Yes, I got my 55-inch TCL Roku TV at Costco last summer and am very happy with it. It replaced my nine year old 40-inch Sony Bravia, which has been moved to the living room. I gave my son my 32-inch Insignia HD set, which was there before, for a second set at his house. The TCL set was less than half the price of the older Sony.


----------



## Rich (Feb 22, 2007)

billsharpe said:


> Yes, I got my 55-inch TCL Roku TV at Costco last summer and am very happy with it. It replaced my nine year old 40-inch Sony Bravia, which has been moved to the living room. I gave my son my 32-inch Insignia HD set, which was there before, for a second set at his house. The TCL set was less than half the price of the older Sony.

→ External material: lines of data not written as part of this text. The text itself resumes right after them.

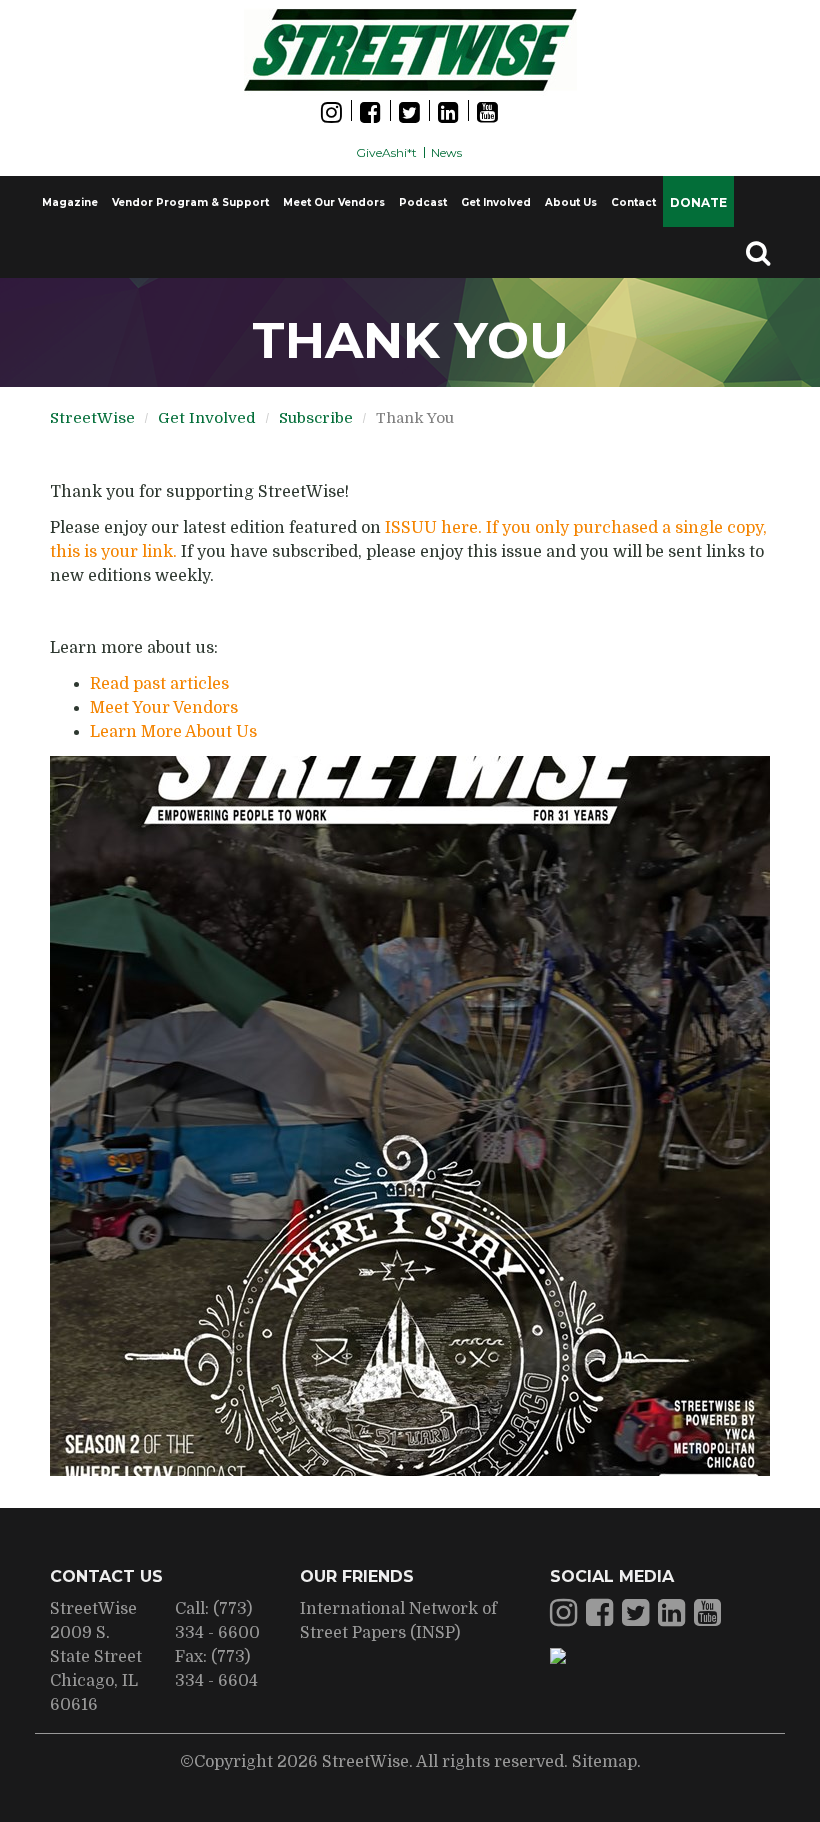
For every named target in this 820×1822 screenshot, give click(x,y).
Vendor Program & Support (190, 202)
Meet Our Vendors (334, 202)
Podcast (423, 202)
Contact (633, 202)
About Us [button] (571, 202)
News (446, 152)
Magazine (70, 202)
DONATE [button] (698, 202)
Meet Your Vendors (164, 708)
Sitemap (604, 1762)
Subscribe (316, 418)
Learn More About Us (173, 732)
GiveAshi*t (386, 152)
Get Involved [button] (496, 202)
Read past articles (159, 684)
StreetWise (92, 418)
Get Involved (207, 418)
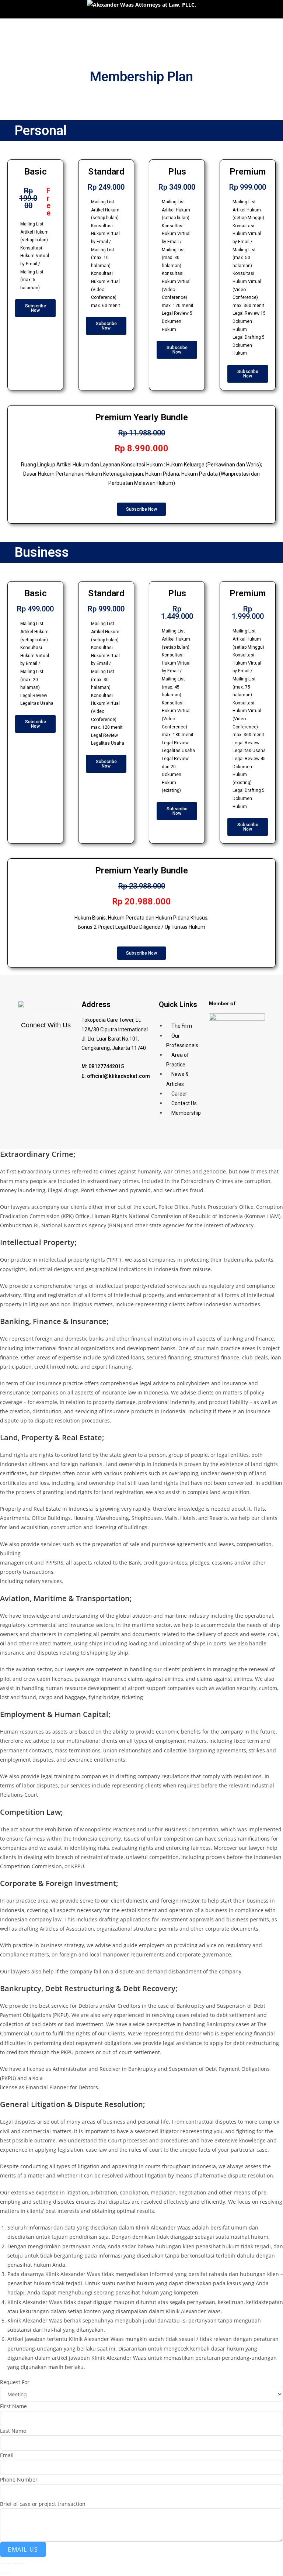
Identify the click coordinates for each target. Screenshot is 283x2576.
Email (7, 2455)
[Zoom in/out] (2, 2564)
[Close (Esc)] (22, 2564)
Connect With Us (46, 1025)
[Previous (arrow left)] (2, 2573)
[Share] (15, 2564)
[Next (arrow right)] (9, 2573)
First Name (13, 2406)
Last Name (13, 2430)
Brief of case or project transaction (42, 2503)
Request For (14, 2382)
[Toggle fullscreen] (9, 2564)
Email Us (23, 2549)
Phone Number (19, 2479)
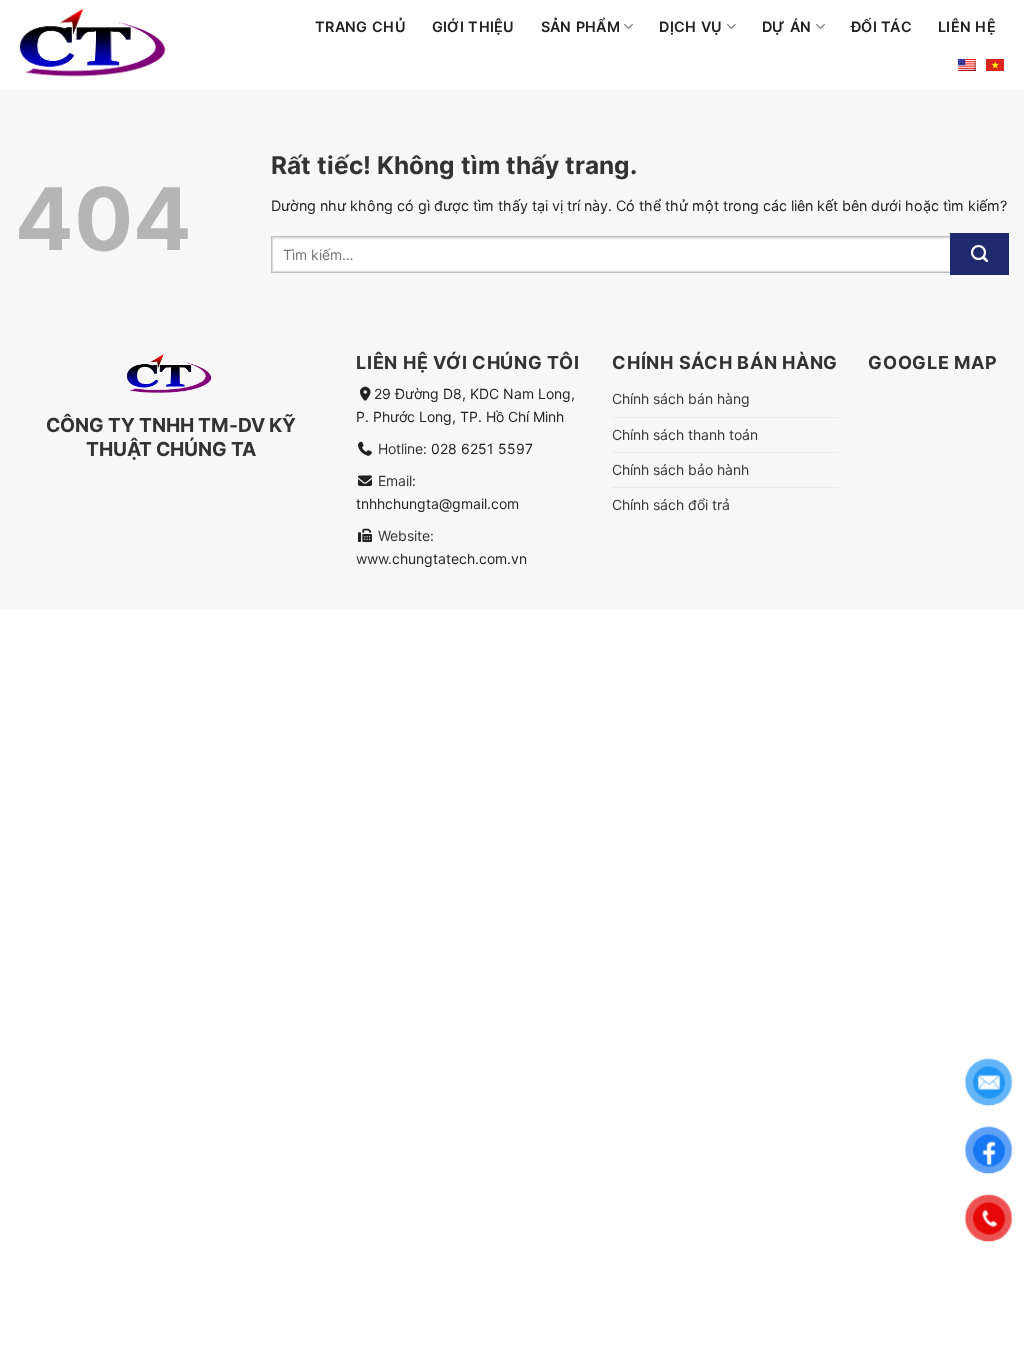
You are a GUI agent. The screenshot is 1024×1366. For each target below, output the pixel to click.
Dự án (786, 26)
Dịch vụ (690, 26)
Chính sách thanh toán (685, 434)
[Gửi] (979, 254)
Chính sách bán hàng (681, 398)
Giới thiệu (473, 26)
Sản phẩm (580, 26)
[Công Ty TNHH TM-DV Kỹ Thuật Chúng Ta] (134, 45)
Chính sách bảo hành (680, 469)
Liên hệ (967, 26)
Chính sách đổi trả (671, 504)
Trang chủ (360, 26)
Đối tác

Yup, all the prices I saw today were very reasonable and some were 4K sets. The TCL I bought cost ~ $250. Not shabby. Price or performance.

Rich


----------



## VaJim (Jul 27, 2006)

Slingtv.com


----------



## Cholly (Mar 22, 2004)

If not a Roku TV, then I'd suggest a Roku Premiere box. The Premiere is 4K ready, so if you should buy a 4K TV at a later time, you'd be good to go. As Rich has said, Costco has a number of Roku TV's, as does Walmart. Costco has several models on sale through various dates in March.


----------